Barth, who wrote the course's textbook, leads the class from the very basics of beer, the chemistry of water, through the entire brewing process: milling, mashing, boiling, hopping, fermentation, sterilization, bottling and quality evaluation.

The course also includes a class trip to the Victory brewery in nearby Downingtown, where they'll meet Tim Wadkins, the brewery's director of quality assurance, who has a doctorate in biochemistry.

Though Barth and at least three of his colleagues in West Chester's chemistry department are homebrewers, the course is not designed to teach students how to make their own beer.

After paging through the textbook, I'd guess that even most professional brewers aren't conversant in the chemistry behind, say, sugars and starches. (Quick: What's the difference between D-glucose and L-glucose?)

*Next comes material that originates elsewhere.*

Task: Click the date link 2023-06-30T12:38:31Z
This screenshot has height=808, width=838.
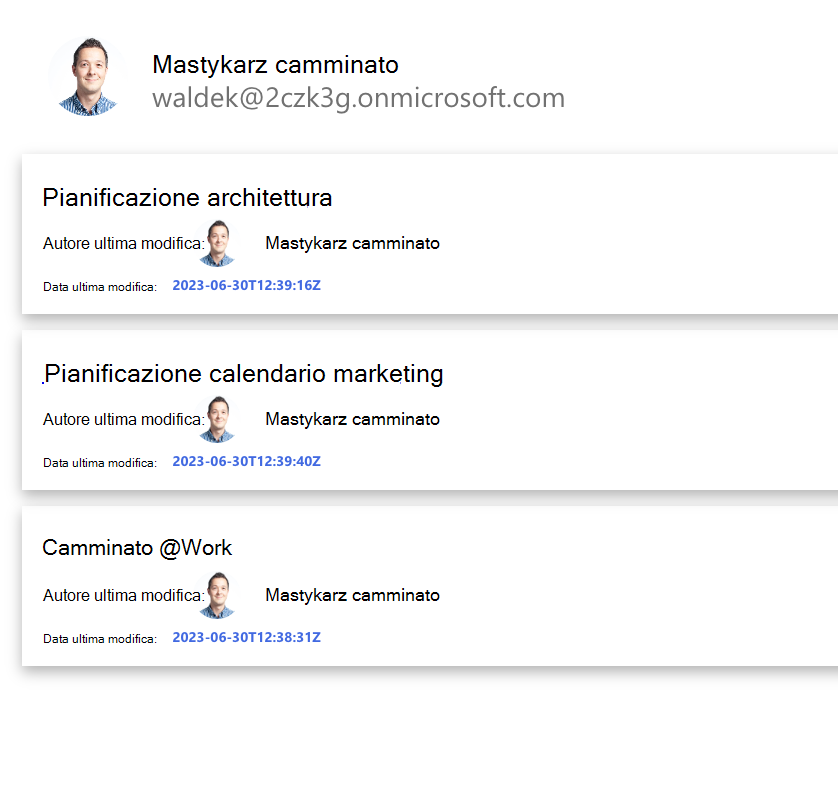Action: pos(246,637)
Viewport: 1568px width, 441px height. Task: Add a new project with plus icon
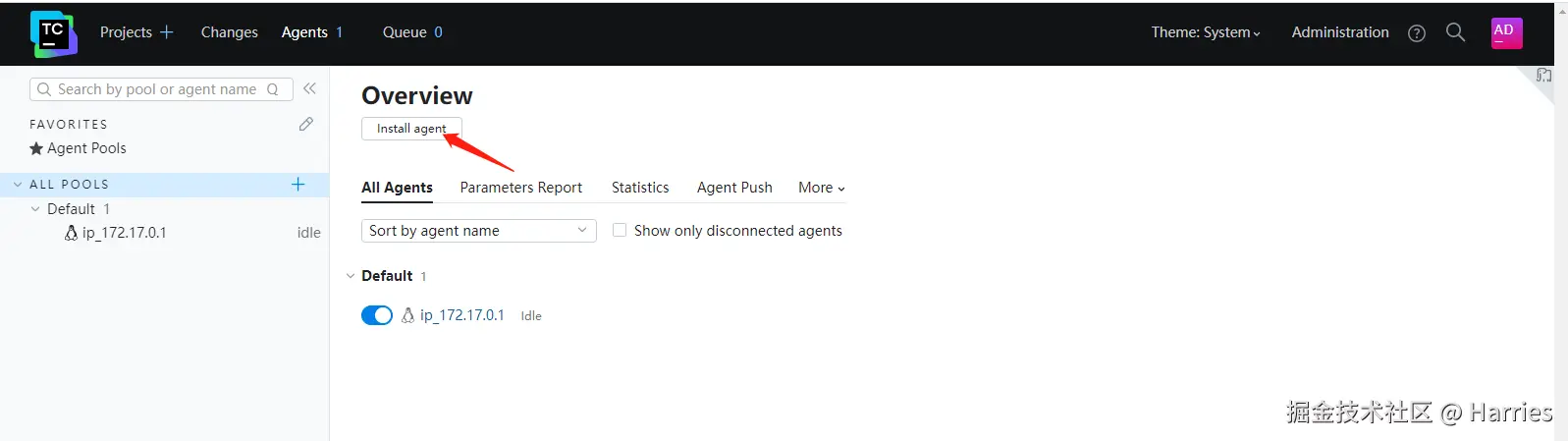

During the class I visited this week, Barth looked suitably rumpled, with chalk dust covering his wool jacket and a loosened tie decorated with beer mugs. Lecturing on ion exchanges and osmosis, he quickly scribbled chemical formulas, explaining how adding O2 to water can remove unwanted iron.

I was completely lost in less than 10 minutes.

Other students furiously jotted notes, then polished off a surprise quiz in less than five minutes.

Because West Chester's campus is dry, Barth is prohibited from bringing beer into his classroom. Instead, he uses photographs and those hieroglyphic diagrams of chemical reactions.